Keine zwei Wochen ist es her, dass die Bundesregierung den Abzug der 260 Bundeswehrsoldaten, sechs Aufklärungstornados und einem Tankflugzeug aus dem türkischen Incirlik nach Jordanien beschlossen hat, legte Kriegsministerin von der Leyen nun sang und klanglos einen Zeitplan vor. Auffällig ist, dass deutsche sowie türkische Medien nicht permanent darüber berichten und die Stimmung aufheizen, obwohl der Schlagabtausch vor einigen Wochen noch auf eine unschöne Scheidung hindeutete. Die Truppe soll ab Herbst künftig vom jordanischen Stützpunkt Al-Asrak nahe der Südgrenze zu Syrien aus operieren.
Alles beim Alten“
Bereits früher verwehrte die Türkei Besuche deutscher Bundestagsabgeordneter in Incirlik und beide Länder betreiben politisches Kalkül, um jeweils im Inland dem eigenen Volk „Souveränität und Stärke“ vorzugaukeln. Denn der Abzug bedeutet keinesfalls ein Abzug der Bundesregierung aus dem Mittleren Osten und für die Türkei hat es keinerlei militärische Konsequenzen. „Rheinmetall“ hat die Zustimmung für den lukrativen Auftrag zur Aufrüstung türkischer Panzer unabhängig von Incirlik und auch weitere militärische und polizeiliche Zusammenarbeit bleibt unberührt. Rüstungsexporte gehen weiter und die deutschen Aufklärer werden Bilder aus den Kampfgebieten an die türkische Armee liefern und die Türkei wird die kurdische Gebiete im Irak und Syrien weiterhin völkerrechtswidrig mit ihren Jets bombardieren, während Deutschland wegschauen wird. Diese NATO-Waffenbrüderschaft wird trotz des Umzugs nach Jordanien unberührt bleiben. Und beide Regierungen können sich zum eigenen Wahlvolk hin als der „Sieger“ verkaufen.
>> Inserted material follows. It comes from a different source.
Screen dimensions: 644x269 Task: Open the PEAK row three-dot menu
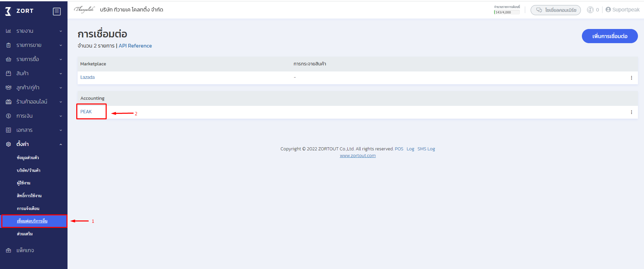(631, 112)
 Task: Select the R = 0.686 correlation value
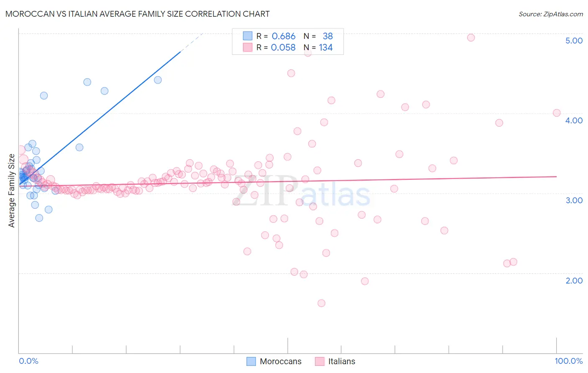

Spagat in der Türkei-Politik
Die Bundesregierung aber auch die Türkei betreiben jeweils einen Spagat in ihrer Außenpolitik. Einerseits kann und will sich die Merkel-Administration von ihrem Konkurrenten und zugleich Partner mit eigenen Regionalmachtansprüchen nicht auf der Nase herum tanzen lassen und um Unverständnis in der deutschen Bevölkerung zu dämpfen, muss sie sich nun zumindest dem Schein nach von der Türkei abgrenzen. Allerdings will sie noch nicht den menschenverachtenden „Flüchtlingsabkommen“, die wirtschaftliche Zusammenarbeit und die diplomatischen Beziehungen mit Erdogan komplett platzen lassen, da die Türkei als starker Partner in der Region gilt und für spätere militärische oder diplomatische Auseinandersetzungen mit den direkten imperialistischen Konkurrenten Russland und USA für Deutschland sicherlich noch eine wichtige Rolle spielen soll. Diese Partnerschaft wollen beide Länder nicht verlieren – zumindest noch und müssen deswegen die Beine stark spreizen…
Neue und alte Bündnisse
Alle imperialistischen Kräfte buhlen um Zweckpartnerschaften in der Region. Diplomatische und militärische Konfrontation und Zweckbündnisse gehören zum Wesen des imperialistischen Systems und die einzelnen Figuren positionieren und polarisieren sich zu Blöcken, um ihre jeweiligen Interessen am Besten zu wahren. Die imperialen Vormachtsansprüche weisen auf einen scharfen Schlagabtausch in der Zukunft hin, der in einen Weltkrieg münden kann. Und hier will Deutschland mit der Türkei eine Pufferzone zum europäischem Festland auf jeden Fall aufrecht erhalten. Deswegen ist Incirlik keine Scheidung, sondern eine „Freundschaft mit gewissen Vorzügen“.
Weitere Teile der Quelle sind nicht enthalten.